Dalam beberapa kasus penggusuran di kota, pemerintah dalam komunikasi politik berhasil menghegemoni ruang publik melalui stigmatisasi warga yang akan di gusur, sehingga publik mengafirmasi kebijakan tersebut sehingga gelombang solidaritas sulit terbangun. Contoh kasus penyingkiran PKL dari sepanjang jalan malioboro, PKL distigma sebagai entitas kumuh di tengah peradaban Malioboro serta narasi besar pariwisata dan warisan budaya sehingga tepat untuk digusur atau bahasa pemerintah ditata. Kasus lain seperti PKL di depan Pasar Kembang atau pelaku usaha di jalan Perwakilan digusur dengan dalih menduduki tanah negara yang bukan miliknya, padahal secara historis mereka telah puluhan tahun menduduki tempat tersebut. Penggusuran warga Kalicode dengan dalil pemukiman kumuh dan normalisasi sempadan sungai tanpa diberi kompensasi dari pemerintah. Organisasi rakyat menjadi penting juga sebagai corong kampanye, menyajikan fakta dan kondisi rakyat serta melawan narasi (stigma) yang dibangun pemerintah.

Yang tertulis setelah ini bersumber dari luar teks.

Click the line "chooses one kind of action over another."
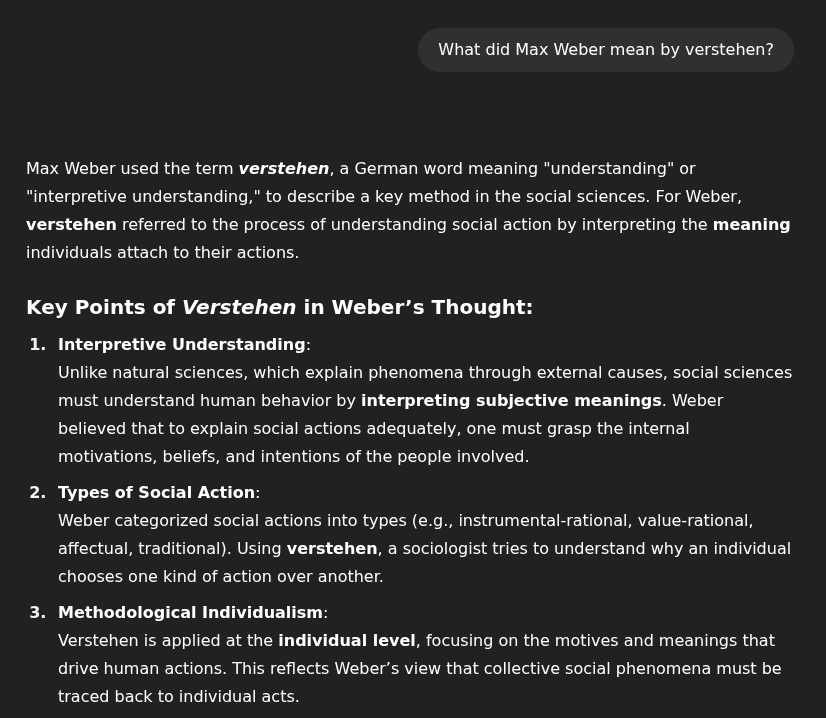Image resolution: width=826 pixels, height=718 pixels. (x=220, y=577)
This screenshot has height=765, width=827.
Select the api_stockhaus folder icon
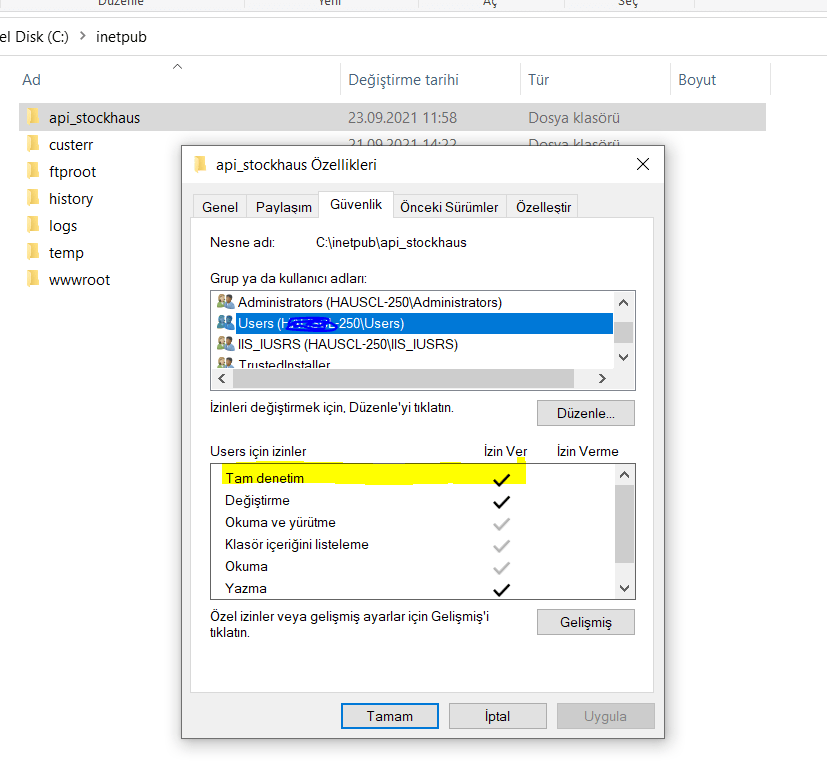click(32, 117)
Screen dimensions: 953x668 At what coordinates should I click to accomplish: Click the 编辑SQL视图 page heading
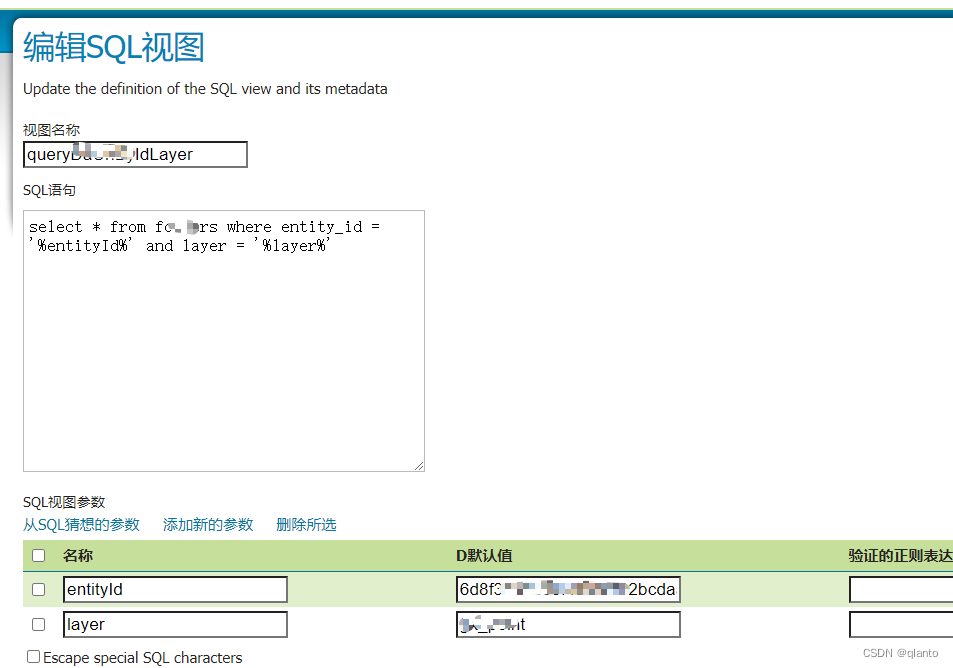115,47
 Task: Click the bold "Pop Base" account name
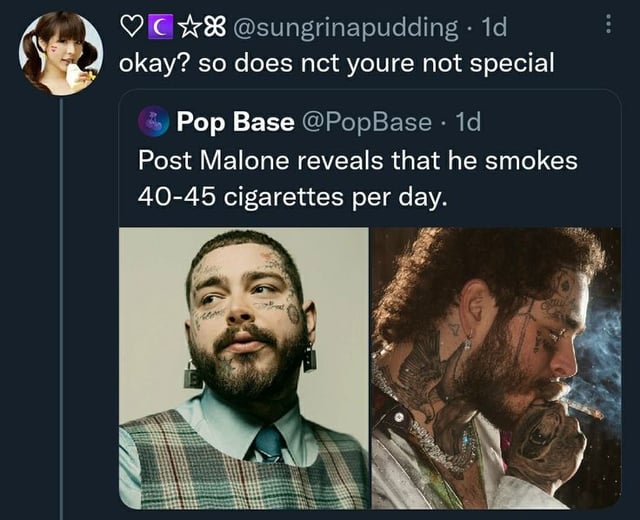(235, 122)
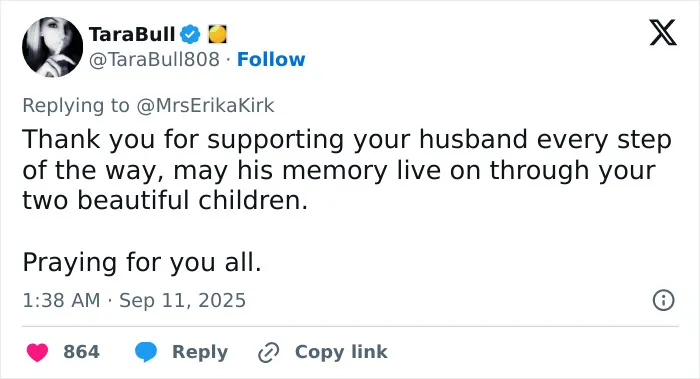Image resolution: width=700 pixels, height=379 pixels.
Task: Click the tweet text starting "Thank you for supporting"
Action: [347, 169]
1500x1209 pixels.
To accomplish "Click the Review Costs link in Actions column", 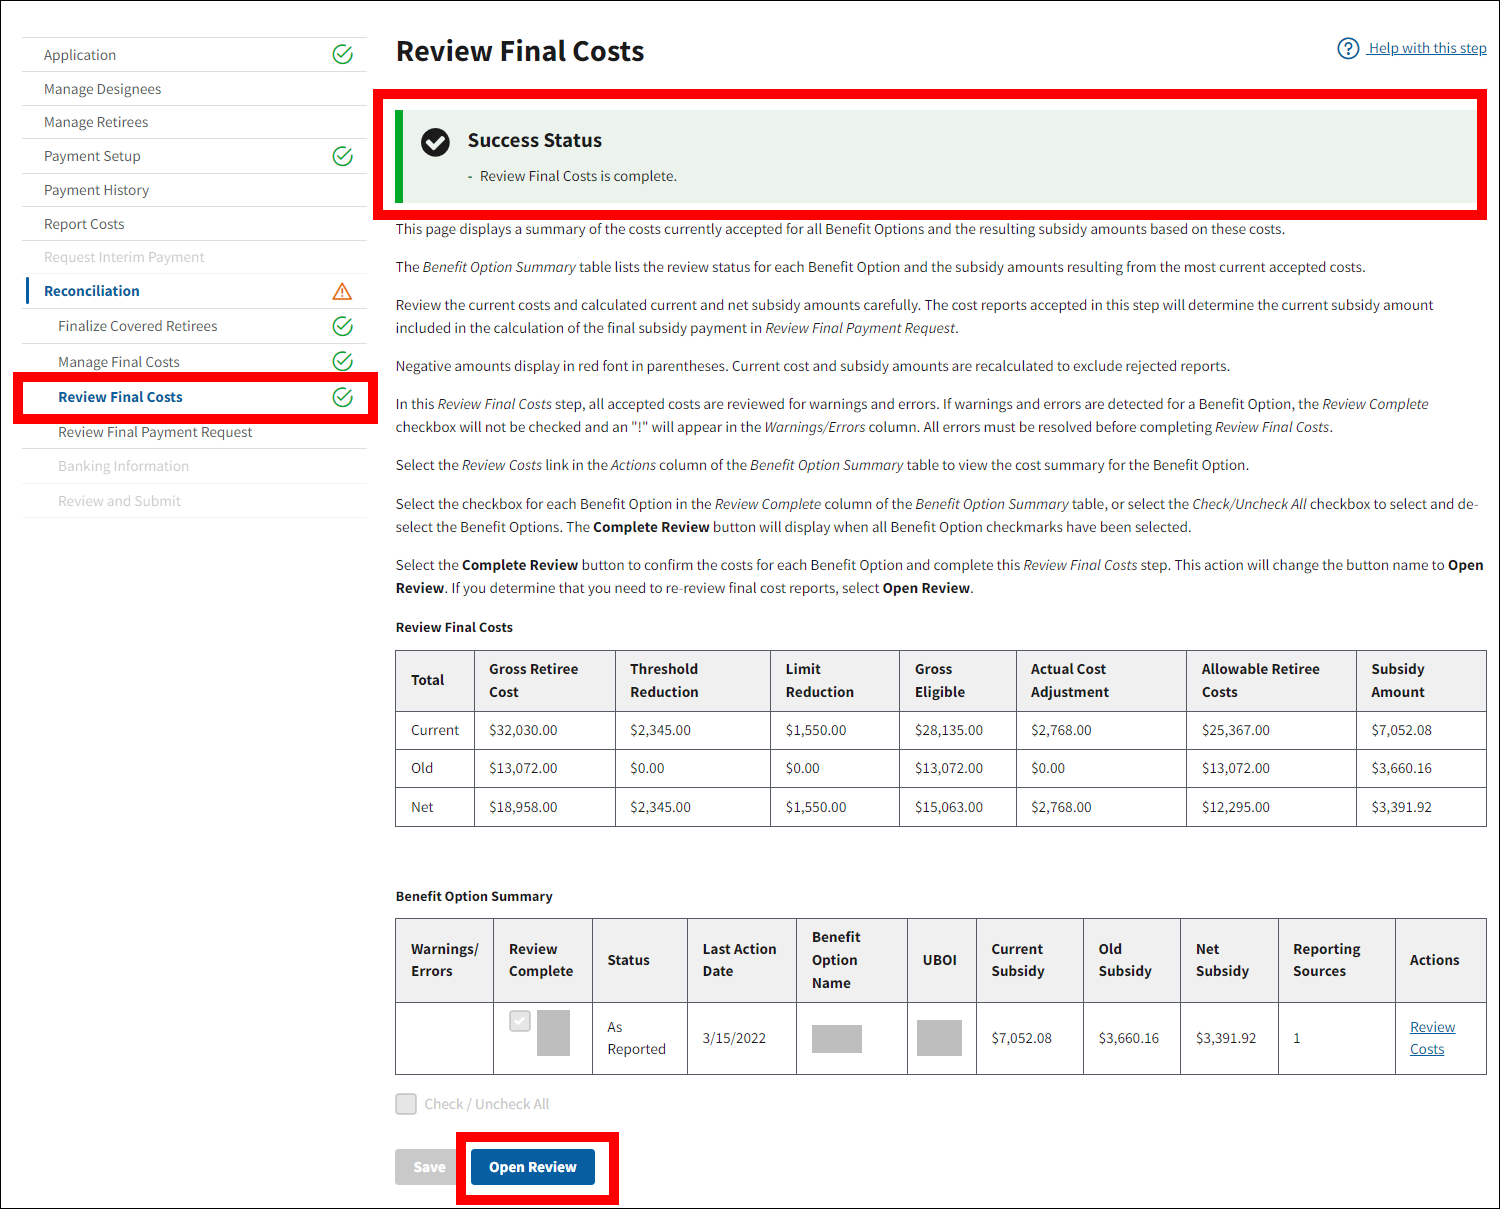I will pyautogui.click(x=1431, y=1038).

Pemanfaatan dan pengelolaan sumber daya agraria berdasarkan prinsip-prinsip kerja kolektif diperlukan untuk menjaga kestabilan anggota dan keberlanjutan perjuangan, yaitu kepemilikan alat produksi (sarana produksi bersama), partisipasi kerja, dan distribusi hasil. Kepemilikan alat produksi secara komunal untuk menjaga ketimpangan dan kesenjangan, pengelolaan dilakukan secara komunal melalui organisasi. Lalu partisipasi kerja, dalam perebutan ruang perkotaan diperlukan keterlibatan semua, semua anggota berpartisipasi dalam kerja-kerja ekonomi maupun kerja-kerja advokasi, tidak menitipkan perjuangan ke anggota yang lain ataupun hanya ke pangurus organisasi, tapi semua terlibat sesuai dengan kapasitas dan pembagian tugas berdasarkan rapat-rapat bersama. Kemudian, distribusi hasil sesuai dengan sejauh mana partisipasi dan keterlibatan dalam organisasi.
*tulisan ini dielaborasi dari kegiatan Diskusi dengan tajuk Lingguh Rerasan bertemakan "Reforma Agraria Perkotaan : Meninjau Hak Atas Tanah dan Keadilan Ruang di Yogyakarta" yang diselenggarakan secara kolaboratif oleh LBH Yogyakarta dan Arkom Indonesia pada Kamis, 21 Maret 2024. Turut berpatisipasi dalam diskusi ini Gugun Muhammad (Koordinator Urban Poor Consortium), Kus Antoro (Peneliti Forum Komunikasi Masyarakat Agraris), Rakha Ramadhan (Divisi Advokasi LBH Yogyakarta), Yuli Kusworo (Direktur Arkom Indonesia), dan Danang Kurnia Awami (Wakil Direktur LBH Yogyakarta), dan dihadiri juga oleh komunitas warga yakni Paguyuban Kalijawi dan Paguyuban PKL Malioboro, serta aktivis agraria, pegiat sosial, lembaga pers, dan mahasiswa.